Tropes in other features:

  • 20 Minutes into the Future: Astra, Girl of the Future takes place in the far flung future year of 2150, where humans have colonized most of the solar system and posses personal voice activated jets capable of spaceflight instead of cars. Regular news seems to have been superseded by live vlogs, as the main character does her newscasts by just leaving her camera like device worn about her neck on and broadcasting while investigating things and going on adventures.
  • Animal-Themed Superbeing: Wildcat
  • Based on a True Story: The Headline Heroines and Wonder Women of History features.
  • Bittersweet Ending: A distressing number of the Headline Heroines stories, which are dramatizations of real events, end with girls and women rescuing others but dying themselves due to their selflessness. Often after days or weeks of painful suffering due to burns.
  • The Case of...: A bit muddled, but maintaining "The" and an adjective before "Case" is the title of Wildcat's "The Strange Gibson Case" in issue 83.
  • Have a Gay Old Time: The Gay Ghost is not homosexual nor is his name meant to conjure up an association with homosexuality.
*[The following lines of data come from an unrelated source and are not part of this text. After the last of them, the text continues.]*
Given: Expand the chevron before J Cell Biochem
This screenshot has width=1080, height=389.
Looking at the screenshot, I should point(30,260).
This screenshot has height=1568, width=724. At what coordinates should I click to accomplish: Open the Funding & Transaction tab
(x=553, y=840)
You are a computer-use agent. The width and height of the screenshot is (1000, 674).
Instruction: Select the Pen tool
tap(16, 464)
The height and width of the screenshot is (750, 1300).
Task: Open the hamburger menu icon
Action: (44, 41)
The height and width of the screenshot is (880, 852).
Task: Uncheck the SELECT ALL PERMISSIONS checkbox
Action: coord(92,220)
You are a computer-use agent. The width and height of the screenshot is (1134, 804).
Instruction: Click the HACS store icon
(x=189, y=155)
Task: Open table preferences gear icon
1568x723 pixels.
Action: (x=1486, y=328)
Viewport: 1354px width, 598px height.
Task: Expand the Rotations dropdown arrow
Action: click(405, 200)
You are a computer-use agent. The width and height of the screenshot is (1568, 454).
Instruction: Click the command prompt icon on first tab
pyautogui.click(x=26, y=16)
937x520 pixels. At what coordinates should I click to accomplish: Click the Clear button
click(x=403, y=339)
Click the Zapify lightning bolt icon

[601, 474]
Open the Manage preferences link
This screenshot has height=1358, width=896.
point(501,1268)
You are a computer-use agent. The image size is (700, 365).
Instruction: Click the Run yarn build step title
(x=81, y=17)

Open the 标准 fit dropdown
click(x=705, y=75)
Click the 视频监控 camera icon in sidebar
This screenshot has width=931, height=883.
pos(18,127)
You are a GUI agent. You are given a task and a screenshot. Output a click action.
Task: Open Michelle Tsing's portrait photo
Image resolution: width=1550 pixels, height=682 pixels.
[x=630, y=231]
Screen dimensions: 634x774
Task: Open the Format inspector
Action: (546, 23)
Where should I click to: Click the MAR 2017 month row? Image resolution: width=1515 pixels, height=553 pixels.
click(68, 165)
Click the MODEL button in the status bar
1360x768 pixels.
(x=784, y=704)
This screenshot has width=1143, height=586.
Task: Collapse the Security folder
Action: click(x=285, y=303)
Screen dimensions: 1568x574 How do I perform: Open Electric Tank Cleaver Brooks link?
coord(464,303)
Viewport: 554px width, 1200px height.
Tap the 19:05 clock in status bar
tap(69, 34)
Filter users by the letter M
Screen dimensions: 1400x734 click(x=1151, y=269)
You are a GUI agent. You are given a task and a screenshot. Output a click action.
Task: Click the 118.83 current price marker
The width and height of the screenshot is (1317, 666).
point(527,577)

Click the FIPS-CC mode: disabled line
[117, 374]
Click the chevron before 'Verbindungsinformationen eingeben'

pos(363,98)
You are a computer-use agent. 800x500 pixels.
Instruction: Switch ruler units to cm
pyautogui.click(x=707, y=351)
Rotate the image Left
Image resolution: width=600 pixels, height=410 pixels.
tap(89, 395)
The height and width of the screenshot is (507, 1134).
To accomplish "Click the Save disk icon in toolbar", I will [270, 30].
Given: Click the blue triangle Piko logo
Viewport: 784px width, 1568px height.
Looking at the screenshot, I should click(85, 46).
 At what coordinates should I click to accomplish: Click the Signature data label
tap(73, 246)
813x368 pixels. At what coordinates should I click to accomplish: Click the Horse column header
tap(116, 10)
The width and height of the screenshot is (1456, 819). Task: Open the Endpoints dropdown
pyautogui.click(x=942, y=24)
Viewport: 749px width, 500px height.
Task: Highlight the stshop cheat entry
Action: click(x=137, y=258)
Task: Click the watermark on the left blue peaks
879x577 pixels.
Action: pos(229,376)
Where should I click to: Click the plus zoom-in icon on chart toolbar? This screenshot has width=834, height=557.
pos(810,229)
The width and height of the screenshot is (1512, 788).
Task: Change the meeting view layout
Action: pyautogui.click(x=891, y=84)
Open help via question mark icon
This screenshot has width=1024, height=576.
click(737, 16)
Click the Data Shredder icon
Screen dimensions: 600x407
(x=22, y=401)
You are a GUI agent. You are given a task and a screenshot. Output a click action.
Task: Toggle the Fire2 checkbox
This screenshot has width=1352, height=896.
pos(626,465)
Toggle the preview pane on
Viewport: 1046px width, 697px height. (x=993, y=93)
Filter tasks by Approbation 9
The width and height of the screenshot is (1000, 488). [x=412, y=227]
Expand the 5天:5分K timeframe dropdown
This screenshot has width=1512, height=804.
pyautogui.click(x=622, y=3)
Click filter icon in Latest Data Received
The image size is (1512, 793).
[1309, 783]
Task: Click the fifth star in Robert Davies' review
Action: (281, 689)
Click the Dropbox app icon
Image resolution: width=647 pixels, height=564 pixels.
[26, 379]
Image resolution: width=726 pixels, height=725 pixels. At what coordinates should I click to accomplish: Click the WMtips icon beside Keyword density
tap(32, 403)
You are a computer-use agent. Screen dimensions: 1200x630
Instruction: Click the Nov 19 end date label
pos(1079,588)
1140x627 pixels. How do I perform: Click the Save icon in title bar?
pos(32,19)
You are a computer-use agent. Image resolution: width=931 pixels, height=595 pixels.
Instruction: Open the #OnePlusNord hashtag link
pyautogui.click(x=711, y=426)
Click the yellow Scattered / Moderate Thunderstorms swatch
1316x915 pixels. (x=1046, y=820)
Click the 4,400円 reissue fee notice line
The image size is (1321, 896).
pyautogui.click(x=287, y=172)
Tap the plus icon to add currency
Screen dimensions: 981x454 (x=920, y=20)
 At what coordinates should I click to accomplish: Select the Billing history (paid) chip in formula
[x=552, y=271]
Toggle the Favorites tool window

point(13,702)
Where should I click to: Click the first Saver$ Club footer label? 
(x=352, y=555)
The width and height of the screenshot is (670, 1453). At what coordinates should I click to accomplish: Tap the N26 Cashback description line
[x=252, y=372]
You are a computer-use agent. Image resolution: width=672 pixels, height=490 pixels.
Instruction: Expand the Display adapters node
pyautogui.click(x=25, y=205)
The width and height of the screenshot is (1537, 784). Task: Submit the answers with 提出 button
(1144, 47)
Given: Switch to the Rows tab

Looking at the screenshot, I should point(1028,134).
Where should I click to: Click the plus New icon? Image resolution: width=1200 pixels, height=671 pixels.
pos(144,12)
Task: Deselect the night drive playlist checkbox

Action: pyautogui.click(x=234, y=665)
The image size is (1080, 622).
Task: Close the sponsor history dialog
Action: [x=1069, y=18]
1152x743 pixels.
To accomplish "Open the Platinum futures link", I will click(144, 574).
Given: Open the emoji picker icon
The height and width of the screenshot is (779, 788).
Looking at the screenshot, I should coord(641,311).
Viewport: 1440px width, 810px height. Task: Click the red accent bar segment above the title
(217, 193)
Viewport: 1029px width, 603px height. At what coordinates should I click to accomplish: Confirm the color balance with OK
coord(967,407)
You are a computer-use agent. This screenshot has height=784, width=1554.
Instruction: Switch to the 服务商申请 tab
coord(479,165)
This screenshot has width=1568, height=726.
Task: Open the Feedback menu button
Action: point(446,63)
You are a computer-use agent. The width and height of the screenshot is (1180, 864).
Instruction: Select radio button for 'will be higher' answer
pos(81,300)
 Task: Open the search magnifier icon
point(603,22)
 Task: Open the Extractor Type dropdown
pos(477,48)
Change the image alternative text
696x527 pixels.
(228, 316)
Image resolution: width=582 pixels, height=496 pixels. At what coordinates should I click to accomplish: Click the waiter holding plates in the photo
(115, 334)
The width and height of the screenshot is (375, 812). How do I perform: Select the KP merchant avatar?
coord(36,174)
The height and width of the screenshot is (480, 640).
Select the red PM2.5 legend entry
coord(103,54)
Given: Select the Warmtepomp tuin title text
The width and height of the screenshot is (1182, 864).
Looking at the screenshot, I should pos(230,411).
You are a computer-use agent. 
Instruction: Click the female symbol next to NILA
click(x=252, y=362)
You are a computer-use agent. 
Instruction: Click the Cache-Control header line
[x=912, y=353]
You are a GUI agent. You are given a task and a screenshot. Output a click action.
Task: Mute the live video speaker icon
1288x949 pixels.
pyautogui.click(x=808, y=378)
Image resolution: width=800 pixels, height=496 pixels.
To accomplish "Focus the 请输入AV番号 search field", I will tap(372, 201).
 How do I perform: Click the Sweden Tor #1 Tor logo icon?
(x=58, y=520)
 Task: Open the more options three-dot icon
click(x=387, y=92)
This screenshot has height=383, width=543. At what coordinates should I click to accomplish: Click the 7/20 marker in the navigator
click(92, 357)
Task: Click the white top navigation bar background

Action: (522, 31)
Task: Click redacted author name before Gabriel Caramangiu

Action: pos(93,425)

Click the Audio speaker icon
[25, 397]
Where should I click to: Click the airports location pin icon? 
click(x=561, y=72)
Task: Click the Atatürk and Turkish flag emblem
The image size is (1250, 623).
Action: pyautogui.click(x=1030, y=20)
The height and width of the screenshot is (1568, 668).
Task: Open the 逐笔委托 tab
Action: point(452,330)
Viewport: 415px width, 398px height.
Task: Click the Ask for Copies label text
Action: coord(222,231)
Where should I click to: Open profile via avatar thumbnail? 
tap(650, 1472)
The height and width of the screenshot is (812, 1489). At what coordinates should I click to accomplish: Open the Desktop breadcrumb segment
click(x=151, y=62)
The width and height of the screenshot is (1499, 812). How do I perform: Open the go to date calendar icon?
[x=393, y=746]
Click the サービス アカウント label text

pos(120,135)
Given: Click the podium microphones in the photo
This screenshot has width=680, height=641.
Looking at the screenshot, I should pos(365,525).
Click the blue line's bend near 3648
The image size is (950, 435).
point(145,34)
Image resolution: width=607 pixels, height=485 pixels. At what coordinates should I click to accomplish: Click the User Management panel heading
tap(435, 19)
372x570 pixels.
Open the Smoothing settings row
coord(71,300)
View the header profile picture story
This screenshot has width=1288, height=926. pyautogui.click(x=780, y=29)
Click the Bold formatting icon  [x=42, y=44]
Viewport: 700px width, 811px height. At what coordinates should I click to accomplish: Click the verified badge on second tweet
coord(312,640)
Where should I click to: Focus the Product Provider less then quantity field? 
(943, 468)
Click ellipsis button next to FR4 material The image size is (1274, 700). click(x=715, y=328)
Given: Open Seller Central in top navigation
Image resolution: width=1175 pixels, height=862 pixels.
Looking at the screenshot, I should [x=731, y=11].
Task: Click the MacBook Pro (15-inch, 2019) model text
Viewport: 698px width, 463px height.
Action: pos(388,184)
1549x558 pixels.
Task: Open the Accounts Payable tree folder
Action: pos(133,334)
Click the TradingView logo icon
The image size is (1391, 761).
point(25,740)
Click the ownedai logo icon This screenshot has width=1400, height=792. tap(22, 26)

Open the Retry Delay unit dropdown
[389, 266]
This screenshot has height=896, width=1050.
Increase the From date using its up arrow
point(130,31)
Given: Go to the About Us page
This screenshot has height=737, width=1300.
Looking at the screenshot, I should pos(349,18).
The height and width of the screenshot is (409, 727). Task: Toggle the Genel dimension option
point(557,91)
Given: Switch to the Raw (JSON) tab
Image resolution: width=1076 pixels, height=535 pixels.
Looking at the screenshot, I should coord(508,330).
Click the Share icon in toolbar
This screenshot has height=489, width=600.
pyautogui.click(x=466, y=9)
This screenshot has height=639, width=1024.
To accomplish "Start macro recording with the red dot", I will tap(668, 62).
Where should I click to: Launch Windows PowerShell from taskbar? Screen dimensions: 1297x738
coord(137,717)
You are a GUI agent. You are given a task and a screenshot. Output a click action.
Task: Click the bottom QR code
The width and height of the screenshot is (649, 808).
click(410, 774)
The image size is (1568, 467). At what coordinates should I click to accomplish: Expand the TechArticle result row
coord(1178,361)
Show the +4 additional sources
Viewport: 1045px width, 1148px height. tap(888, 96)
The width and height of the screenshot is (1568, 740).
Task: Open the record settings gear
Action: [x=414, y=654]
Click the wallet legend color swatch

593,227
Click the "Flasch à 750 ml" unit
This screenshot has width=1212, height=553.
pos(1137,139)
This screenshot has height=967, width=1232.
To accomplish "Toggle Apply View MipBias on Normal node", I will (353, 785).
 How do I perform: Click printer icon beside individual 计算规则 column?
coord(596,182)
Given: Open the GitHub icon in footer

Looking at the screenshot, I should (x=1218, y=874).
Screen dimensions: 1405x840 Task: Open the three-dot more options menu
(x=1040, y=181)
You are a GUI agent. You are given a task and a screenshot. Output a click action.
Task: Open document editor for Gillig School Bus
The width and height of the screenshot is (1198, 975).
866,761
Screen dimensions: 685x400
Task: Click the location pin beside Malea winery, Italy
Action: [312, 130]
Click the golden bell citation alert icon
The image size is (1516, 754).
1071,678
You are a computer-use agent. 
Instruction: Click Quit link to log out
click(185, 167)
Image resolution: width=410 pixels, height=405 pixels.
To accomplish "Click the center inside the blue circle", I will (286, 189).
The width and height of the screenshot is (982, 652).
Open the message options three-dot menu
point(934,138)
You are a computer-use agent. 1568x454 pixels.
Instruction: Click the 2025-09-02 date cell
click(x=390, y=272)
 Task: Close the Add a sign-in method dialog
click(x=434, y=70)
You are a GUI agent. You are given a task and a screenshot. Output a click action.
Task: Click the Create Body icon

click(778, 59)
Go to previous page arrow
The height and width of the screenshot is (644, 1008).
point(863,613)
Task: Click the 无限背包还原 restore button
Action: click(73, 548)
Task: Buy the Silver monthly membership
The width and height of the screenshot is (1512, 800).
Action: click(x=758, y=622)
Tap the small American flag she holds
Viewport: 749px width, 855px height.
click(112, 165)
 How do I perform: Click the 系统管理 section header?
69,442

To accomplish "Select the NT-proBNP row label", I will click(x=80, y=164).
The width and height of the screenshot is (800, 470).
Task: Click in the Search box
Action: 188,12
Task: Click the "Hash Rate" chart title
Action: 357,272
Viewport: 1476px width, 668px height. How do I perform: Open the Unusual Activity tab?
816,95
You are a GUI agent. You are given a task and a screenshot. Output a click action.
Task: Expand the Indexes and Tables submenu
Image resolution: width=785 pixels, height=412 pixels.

  • Heroic Dog: Streak the Wonder dog had a feature for a handful of issues.
  • Intrepid Reporter: Oh so many, Astra is an intrepid reporter 200 years in the future, and Dr. Pat's love interest is a handsome man who just so happens to be a reporter that follows her and stories into trouble frequently. Reporter Valerie Vaughn has acquired the nickname "Lady Danger" due to her own exploits.
  • The Matchmaker: Romance, Inc. is a relationship therapy based company and the main character often helps her clients with their love lives. Amusingly Constance, one of her clients who dreams of being able to travel the world, ends up befriending a the lonely kind Mrs. Mayburn only to later discover that the elderly matron is exceedingly rich right before Mrs. Mayburn introduces Constance to her handsome nephew who is the same age and loves traveling. Then cheerfully manipulates things so the three of them end up on a trip to Europe together.
  • Stay in the Kitchen: Unlike Dr. Pat the therapist main character from Romance, Inc. encourages girls to drop their life plans and careers by the wayside if their fiance wants a housewife.